My mom looks over at me.
"Do you have any siblings?" She continues.
"Sister," he mutters. He answers the questions robotically while he messes with designs in frosting.
"And what's her name?" My mom smiles wider.
"Pamela," he smiles.
Fuck.
That Pamela? He's HER brother.
She's such a know it all. She can't be dealing with all this at home. How is she doing so well in classes? How does she keep asking questions in class? Isn't she afraid of getting burned?

Thump.

There it is again. The feelings. Emotion deep within me that only one other person has stirred in me.

No.

I will not let this happen.
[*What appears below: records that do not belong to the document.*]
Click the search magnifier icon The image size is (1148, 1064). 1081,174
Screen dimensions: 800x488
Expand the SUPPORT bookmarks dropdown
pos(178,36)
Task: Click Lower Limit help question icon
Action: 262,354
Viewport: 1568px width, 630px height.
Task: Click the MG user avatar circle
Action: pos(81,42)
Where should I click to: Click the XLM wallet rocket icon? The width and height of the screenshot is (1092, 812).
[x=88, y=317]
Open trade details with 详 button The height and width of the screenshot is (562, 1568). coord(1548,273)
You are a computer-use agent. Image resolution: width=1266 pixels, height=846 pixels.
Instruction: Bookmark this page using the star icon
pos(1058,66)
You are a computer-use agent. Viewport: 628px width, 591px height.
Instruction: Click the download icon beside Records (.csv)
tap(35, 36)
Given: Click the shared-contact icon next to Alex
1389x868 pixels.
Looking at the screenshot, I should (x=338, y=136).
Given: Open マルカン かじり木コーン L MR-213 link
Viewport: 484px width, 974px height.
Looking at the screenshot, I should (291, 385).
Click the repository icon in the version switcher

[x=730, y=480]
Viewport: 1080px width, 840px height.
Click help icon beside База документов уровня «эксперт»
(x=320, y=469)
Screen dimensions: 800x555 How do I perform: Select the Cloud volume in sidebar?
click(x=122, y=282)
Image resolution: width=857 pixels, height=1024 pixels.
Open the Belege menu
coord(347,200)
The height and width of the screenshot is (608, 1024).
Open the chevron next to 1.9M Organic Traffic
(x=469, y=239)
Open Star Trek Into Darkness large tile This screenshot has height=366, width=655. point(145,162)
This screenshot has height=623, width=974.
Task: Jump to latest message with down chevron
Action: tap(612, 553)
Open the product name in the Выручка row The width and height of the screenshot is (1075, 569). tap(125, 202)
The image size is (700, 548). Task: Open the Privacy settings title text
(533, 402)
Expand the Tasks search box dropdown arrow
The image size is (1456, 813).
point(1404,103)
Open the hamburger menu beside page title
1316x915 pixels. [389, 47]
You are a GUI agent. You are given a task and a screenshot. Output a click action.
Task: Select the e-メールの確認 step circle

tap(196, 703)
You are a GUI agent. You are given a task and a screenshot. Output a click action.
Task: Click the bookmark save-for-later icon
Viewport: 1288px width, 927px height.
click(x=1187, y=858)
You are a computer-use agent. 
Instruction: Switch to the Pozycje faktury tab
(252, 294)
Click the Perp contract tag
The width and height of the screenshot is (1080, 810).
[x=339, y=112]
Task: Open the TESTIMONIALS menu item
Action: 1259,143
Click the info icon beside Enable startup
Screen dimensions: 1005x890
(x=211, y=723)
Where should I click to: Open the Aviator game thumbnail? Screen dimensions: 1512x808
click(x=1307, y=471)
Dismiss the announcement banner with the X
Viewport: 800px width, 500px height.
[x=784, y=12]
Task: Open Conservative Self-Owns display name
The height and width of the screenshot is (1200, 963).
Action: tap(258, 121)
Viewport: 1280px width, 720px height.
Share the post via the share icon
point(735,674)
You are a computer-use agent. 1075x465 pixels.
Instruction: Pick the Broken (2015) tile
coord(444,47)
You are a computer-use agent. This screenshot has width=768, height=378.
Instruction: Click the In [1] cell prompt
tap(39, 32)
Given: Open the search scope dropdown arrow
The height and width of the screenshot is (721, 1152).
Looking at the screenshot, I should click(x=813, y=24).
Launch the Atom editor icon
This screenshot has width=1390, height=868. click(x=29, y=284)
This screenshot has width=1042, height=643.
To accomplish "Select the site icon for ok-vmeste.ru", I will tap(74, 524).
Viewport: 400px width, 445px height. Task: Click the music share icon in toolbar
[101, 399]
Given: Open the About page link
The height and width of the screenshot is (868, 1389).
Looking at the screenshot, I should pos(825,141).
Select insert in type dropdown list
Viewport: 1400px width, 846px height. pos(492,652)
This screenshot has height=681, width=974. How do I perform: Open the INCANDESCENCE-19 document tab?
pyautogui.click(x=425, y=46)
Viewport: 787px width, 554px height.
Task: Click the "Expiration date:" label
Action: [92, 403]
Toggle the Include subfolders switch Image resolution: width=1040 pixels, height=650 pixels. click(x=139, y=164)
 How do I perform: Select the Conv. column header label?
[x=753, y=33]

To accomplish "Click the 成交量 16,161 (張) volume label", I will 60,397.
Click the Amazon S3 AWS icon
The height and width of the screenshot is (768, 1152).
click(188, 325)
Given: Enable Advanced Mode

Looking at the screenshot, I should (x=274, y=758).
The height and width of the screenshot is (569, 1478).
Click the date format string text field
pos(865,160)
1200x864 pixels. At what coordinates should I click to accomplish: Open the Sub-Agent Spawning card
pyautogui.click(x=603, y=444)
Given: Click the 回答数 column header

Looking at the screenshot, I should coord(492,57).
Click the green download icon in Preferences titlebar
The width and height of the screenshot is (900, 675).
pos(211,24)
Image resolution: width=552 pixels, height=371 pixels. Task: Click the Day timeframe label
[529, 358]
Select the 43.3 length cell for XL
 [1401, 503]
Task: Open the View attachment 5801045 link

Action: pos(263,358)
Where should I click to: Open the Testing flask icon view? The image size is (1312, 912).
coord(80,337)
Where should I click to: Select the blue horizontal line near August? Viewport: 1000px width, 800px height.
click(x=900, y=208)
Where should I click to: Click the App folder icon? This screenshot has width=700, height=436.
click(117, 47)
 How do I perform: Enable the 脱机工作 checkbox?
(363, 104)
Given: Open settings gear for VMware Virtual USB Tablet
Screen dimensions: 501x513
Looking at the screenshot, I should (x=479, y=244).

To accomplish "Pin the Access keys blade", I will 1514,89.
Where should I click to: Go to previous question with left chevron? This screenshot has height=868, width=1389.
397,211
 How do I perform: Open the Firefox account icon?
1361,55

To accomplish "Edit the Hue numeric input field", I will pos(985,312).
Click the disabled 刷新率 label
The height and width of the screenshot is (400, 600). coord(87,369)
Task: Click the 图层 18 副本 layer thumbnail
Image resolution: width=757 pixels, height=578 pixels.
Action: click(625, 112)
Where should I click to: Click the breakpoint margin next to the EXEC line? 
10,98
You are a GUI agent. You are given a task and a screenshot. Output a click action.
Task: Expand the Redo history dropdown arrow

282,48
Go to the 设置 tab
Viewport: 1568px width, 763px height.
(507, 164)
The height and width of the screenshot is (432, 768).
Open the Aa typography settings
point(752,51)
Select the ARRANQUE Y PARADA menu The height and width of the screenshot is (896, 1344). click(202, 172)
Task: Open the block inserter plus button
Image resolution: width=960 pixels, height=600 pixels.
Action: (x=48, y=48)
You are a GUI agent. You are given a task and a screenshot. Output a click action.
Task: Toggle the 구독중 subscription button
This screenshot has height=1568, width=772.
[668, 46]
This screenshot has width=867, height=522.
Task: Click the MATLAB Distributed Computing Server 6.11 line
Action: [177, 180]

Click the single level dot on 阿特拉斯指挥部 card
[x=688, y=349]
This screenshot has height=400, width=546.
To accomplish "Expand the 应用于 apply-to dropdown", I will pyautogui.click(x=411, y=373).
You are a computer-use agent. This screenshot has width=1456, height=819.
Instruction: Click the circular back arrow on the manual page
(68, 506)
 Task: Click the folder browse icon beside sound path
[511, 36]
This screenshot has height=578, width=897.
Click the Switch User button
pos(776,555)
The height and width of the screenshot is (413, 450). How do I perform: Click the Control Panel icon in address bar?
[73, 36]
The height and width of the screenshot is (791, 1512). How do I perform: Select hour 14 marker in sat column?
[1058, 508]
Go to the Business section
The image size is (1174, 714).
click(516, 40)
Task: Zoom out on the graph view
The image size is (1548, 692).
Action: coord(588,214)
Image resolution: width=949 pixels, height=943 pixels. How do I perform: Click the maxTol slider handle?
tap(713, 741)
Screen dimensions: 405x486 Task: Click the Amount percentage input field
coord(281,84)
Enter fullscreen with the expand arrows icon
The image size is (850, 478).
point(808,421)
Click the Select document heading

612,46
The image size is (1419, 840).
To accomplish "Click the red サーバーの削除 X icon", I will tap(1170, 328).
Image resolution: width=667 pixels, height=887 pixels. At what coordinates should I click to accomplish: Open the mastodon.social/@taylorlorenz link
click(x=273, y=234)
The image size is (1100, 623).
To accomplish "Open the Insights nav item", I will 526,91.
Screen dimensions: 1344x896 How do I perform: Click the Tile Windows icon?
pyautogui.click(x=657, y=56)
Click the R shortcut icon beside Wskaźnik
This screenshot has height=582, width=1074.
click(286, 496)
I will not let this be. This is just coincidence that he's like me. Their home life can't be as bad as mine is. They'll be fine. I'm sure they'll be fine.
I clench my fist.
Pamela is shy when she's not asking questions.
What happens if Pamela fails?
My stomach is twisting in unwelcome knots of regret. She's only going to be supported if she succeeds. She's only going to make it out alive if she succeeds. I close my eyes.
"Joe, are you doing okay? You want to decorate a cookie?"
I blink at my mom. Right. I'm here now. It doesn't matter. I'm probably being stupid. It's probably nothing. Nothing worth me caring about.